The Lights are Out

We spent the night in another part of the island, sitting on a hillside watching a fiery sunset from above the clouds.

Cars from the clouds, Vilaflor, Tenerife

At one point, below us a plane emerged from the blue bank of fluffy but threatening clouds at the same time and nearly the same place as a car’s headlights. At least from our position it looked as though it was nearly the same place. Curious.

Above us the sky dazzled with constellations.

This morning someone had painted it a dull grey.

Drizzle and low mist accompanied us on the drive home through the mountains. We sprinted through watery bullets to the sanctuary of the house… and discovered the electricity was off, the main switch tripped. Heavy rain was the culprit. Whilst we enjoyed ourselves above the clouds, their contents had been making mischief.

I flicked the switch and it jumped back to its mutinous non-working position.

I tried again and it immediately flicked off again.

This was a problem.

The electricity company had recently installed a new meter on the road about 100 metres away. Don’t ask me why our electricity meter should be there, it just is. ‘Improvements’ here can often result in the opposite, so the first thing I did was to check it hadn’t malfunctioned. It hadn’t.

A red light bleeped a clear message. ‘It’s not my fault.’

The second suspect was a socket under the avocado tree in the garden. It’s been a problem in the past. If not positioned properly, rainwater seeps in and trips the electricity.

On my way to the suspect tree I met my neighbours talking to an unfamiliar man who seemed to know a lot about electricity (I don’t). He advised me to carry out an elimination process, switching certain areas on and off and trying the main switch to identify where the problem was.
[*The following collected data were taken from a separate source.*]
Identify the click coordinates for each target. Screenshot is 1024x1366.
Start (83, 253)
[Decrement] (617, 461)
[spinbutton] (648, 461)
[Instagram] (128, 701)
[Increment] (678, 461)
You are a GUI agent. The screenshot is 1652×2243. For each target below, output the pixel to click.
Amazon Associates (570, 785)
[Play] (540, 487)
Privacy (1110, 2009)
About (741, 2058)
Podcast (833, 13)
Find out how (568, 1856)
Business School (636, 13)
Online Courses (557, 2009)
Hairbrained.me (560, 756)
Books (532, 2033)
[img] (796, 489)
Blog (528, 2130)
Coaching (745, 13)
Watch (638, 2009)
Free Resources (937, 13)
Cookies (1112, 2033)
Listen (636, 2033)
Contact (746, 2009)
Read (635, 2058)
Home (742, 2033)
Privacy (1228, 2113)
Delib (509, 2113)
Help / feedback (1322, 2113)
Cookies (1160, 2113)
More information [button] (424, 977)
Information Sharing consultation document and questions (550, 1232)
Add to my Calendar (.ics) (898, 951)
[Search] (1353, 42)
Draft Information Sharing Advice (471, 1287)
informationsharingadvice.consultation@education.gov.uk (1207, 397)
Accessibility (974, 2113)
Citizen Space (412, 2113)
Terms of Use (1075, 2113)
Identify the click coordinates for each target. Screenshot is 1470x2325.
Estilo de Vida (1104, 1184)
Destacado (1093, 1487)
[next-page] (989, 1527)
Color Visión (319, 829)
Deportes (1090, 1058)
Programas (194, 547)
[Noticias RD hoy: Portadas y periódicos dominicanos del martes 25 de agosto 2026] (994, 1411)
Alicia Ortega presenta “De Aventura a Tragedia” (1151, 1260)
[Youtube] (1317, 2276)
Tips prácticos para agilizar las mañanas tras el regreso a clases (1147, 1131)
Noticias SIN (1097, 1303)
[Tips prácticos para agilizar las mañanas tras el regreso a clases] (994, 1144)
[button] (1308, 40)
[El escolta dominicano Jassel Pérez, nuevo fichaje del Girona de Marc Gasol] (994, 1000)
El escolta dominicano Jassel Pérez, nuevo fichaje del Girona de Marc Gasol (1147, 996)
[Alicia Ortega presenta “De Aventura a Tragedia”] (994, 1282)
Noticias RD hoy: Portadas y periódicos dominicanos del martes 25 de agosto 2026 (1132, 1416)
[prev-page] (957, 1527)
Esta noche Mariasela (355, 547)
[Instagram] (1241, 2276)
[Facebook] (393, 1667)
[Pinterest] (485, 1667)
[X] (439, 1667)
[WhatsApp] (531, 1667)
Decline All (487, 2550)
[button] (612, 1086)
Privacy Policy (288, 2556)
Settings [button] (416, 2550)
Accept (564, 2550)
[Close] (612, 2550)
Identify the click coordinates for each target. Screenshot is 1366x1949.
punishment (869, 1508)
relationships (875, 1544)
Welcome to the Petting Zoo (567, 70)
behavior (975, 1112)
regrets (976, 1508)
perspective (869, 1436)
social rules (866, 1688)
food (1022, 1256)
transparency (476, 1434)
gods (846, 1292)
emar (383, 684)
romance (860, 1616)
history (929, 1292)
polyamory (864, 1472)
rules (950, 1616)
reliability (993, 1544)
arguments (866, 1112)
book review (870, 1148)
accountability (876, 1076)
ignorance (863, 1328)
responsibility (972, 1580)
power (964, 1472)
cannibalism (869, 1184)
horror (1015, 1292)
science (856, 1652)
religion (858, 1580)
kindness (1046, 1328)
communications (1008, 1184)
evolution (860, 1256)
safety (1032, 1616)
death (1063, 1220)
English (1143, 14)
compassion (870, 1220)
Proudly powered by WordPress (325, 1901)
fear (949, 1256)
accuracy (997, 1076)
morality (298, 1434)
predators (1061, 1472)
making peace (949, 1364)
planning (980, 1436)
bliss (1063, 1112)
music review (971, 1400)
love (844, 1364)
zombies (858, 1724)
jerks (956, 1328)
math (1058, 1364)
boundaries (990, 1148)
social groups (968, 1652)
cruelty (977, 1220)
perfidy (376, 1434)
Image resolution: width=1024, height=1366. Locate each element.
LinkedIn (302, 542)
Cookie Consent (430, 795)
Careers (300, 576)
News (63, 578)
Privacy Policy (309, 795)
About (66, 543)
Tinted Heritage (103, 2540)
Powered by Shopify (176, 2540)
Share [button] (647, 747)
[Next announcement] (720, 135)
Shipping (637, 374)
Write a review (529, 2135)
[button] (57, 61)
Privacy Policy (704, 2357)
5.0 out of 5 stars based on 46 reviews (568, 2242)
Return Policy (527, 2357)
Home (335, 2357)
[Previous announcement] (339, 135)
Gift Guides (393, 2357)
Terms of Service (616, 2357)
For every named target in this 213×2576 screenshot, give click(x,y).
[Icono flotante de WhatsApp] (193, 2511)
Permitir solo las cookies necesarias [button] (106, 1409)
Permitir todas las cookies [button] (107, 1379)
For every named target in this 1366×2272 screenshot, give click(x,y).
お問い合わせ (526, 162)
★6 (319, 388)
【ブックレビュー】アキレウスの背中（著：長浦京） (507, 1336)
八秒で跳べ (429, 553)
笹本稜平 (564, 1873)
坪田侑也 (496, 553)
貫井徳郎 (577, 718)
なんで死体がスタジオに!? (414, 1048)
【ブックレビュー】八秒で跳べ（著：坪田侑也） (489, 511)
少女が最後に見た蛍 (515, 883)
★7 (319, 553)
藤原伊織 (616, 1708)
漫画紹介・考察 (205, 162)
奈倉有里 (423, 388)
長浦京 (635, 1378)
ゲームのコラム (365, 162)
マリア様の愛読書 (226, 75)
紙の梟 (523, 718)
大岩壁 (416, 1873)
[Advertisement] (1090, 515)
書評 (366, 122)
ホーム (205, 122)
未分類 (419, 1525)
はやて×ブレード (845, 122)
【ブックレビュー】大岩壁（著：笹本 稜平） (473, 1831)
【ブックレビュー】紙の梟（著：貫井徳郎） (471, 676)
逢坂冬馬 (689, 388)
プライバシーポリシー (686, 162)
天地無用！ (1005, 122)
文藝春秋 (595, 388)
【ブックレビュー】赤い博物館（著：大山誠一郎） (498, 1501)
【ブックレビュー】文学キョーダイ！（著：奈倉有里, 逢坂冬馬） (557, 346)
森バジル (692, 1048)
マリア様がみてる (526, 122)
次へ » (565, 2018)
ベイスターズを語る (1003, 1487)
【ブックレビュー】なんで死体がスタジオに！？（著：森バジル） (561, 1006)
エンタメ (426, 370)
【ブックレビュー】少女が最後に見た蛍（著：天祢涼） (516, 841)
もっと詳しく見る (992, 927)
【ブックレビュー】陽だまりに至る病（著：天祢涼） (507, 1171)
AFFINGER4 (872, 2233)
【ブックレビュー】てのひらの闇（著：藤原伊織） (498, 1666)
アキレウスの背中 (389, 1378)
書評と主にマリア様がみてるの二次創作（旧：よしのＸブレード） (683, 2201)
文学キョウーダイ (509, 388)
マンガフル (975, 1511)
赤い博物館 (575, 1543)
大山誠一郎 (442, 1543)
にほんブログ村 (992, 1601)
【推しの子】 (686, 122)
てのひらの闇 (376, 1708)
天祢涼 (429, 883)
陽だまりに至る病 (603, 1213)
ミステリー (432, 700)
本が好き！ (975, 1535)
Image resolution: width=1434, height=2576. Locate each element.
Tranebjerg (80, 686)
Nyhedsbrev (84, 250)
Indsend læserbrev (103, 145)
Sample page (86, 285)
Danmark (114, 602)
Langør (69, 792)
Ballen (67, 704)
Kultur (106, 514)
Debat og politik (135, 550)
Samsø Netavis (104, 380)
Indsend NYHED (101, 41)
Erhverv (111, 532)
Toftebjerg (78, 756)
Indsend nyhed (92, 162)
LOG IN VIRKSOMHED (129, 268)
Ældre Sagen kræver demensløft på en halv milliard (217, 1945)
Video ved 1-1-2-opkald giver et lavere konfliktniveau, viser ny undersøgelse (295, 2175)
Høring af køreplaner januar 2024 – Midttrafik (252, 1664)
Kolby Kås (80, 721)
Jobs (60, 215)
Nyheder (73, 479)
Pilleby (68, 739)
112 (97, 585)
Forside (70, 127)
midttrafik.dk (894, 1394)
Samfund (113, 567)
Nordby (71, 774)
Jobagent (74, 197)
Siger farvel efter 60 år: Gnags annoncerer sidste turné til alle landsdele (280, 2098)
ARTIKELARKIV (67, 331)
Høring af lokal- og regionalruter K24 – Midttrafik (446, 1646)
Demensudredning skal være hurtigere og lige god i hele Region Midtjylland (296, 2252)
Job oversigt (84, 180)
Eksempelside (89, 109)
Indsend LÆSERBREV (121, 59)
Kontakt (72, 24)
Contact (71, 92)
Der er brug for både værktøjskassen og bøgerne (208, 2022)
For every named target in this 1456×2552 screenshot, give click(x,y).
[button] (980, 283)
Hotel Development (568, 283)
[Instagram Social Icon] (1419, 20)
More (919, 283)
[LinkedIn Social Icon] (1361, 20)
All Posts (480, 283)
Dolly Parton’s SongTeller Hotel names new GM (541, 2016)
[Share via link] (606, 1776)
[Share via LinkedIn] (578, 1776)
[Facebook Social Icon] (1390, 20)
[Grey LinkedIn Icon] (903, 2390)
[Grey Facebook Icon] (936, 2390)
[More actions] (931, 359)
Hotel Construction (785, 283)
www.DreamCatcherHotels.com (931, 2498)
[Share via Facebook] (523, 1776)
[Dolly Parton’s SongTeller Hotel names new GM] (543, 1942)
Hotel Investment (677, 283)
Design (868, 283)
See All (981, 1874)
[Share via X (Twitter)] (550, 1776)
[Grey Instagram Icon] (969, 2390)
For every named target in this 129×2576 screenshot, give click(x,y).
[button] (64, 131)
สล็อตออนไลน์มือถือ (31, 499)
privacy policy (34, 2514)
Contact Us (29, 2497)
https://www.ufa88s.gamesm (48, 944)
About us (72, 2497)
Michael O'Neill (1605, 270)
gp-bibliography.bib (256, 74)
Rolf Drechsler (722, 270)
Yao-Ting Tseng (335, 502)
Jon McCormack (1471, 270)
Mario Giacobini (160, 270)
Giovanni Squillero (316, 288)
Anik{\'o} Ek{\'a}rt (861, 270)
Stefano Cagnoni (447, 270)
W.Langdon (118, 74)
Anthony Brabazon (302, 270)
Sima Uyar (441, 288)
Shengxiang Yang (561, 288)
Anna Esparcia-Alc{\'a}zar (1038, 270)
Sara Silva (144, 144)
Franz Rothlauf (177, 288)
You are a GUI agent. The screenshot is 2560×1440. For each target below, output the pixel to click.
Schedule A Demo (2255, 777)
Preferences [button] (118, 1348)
It seemed a sound and simple idea.

A couple of clicks later and the avocado tree was found guilty as suspected.

The electricity is back on, and so is the rain.

In the garden, a plug socket underneath an avocado tree sits encased in a plastic bag under the protection of the bottom part of an eight litre plastic water bottle.

This primitive contraption will determine whether we will have light tonight.